> **Study text**:
Roles of the recG gene product of Escherichia coli in recombination repair: effects of the delta recG mutation on cell division and chromosome partition.

Abstract

The products of the recG and ruvAB genes of Escherichia coli are both thought to promote branch migration of Holliday recombination intermediates by their junction specific helicase activities in homologous recombination and recombination repair. To investigate the in vivo role of the recG gene, we examined the effects of a recG null mutation on cell division and chromosome partition. After UV irradiation at a low dose (5J/m2), delta recG mutant filamentous cells with unpartitioned chromosomes. A mutation in the sfiA gene, which encodes and SOS-inducible inhibitor of septum formation, partially suppressed filamentation of recG mutant cells, but did not prevent the formation of anucleate cells. The sensitivity of UV light and the cytological phenotypes after UV irradiation of a recA recG double mutant were similar to a recA single mutant, consistent with the role of recG, which is assigned to a later stage in recombinant repair than recA. The recG ruvAB and recG ruvC double mutants were more sensitive to UV, almost as sensitive as the recA mutant and showed more extreme phenotypes concerning filamentation and chromosome nondisjunction, both after UV irradiation and without UV irradiation than either recG or ruv single mutants. The recG polA12 (Ts) mutant, which is temperature sensitive in growth, formed filamentous cells with centrally located chromosome aggregates when grown at nonpermissive temperature similar to the UV irradiated recG mutant. These results support the notion that recG is involved in processing Holliday intermediates in recombination repair in vivo. We suggest that the defect in the processing in the recG mutant results in accumulation of nonpartitioned chromosomes, which are linked by Holliday junctions.

> **Supplied information**:
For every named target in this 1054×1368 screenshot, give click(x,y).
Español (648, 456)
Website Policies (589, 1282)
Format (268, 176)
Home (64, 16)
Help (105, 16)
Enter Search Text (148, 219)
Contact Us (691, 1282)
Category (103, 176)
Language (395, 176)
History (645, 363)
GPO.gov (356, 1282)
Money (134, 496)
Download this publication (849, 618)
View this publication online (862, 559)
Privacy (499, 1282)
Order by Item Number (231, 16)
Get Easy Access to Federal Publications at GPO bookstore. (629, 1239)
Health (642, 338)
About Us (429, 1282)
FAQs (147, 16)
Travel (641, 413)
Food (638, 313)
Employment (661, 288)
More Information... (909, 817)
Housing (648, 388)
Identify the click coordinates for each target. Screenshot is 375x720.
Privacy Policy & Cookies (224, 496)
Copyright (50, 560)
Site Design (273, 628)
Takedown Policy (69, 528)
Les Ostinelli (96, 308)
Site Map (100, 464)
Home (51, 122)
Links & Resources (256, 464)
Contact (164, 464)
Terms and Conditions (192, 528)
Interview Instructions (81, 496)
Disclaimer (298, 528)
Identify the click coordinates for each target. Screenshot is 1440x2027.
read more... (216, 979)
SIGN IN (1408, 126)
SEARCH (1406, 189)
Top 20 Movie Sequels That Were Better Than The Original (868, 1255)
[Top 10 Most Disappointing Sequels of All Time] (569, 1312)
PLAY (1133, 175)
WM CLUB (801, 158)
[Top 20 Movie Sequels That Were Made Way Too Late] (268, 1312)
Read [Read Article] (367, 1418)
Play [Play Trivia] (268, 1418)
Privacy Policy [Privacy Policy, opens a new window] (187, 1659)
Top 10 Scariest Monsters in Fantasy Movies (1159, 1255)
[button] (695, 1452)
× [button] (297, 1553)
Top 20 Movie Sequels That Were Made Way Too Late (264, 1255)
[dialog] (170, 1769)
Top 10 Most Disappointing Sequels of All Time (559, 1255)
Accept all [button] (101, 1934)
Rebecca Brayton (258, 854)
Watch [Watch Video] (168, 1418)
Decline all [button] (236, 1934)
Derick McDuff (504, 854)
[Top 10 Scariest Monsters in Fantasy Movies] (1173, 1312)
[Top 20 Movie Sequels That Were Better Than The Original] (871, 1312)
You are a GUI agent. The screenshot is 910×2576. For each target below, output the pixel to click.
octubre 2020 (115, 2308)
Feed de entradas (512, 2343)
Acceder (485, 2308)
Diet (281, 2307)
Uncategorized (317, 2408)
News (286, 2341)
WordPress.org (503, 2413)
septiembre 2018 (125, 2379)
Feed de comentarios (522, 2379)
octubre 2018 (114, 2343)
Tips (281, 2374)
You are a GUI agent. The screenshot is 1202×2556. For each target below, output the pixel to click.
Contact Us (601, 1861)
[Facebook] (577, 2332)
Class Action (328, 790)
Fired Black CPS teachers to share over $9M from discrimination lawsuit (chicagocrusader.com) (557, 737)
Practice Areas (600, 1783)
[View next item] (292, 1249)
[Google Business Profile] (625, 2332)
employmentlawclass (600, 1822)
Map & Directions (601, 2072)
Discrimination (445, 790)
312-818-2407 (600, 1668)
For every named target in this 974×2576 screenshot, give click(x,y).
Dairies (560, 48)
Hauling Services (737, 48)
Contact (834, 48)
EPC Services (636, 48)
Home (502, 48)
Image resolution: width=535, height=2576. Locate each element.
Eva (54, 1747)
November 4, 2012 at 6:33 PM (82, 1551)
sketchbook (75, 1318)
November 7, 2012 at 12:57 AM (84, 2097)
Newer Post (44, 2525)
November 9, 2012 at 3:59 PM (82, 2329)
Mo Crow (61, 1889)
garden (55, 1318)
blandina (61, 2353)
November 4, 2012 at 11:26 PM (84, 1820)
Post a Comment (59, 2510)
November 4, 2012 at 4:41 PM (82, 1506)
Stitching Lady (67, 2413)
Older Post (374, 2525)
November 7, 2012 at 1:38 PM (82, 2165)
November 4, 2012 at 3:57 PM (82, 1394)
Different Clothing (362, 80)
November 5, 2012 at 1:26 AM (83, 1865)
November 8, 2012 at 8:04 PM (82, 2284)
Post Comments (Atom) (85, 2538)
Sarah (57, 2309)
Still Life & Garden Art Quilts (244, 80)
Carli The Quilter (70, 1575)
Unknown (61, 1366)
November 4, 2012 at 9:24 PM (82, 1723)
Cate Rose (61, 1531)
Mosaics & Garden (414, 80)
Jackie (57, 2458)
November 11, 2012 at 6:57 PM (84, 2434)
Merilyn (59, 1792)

> **Problem to work on**: Please summarize the recG abstract in two sentences.

> **Solution for this problem**: To study the in vivo role of recG, whose product (like that of ruvAB) is thought to promote branch migration of Holliday intermediates, the work examined how a recG null mutation affects cell division and chromosome partition. A recA recG double mutant resembled a recA single mutant, while recG ruvAB and recG ruvC double mutants were nearly as UV-sensitive as recA and showed more extreme filamentation and chromosome nondisjunction than either single mutant; the authors take this as support for recG processing Holliday intermediates in recombination repair and suggest that its loss leaves nonpartitioned chromosomes linked by Holliday junctions.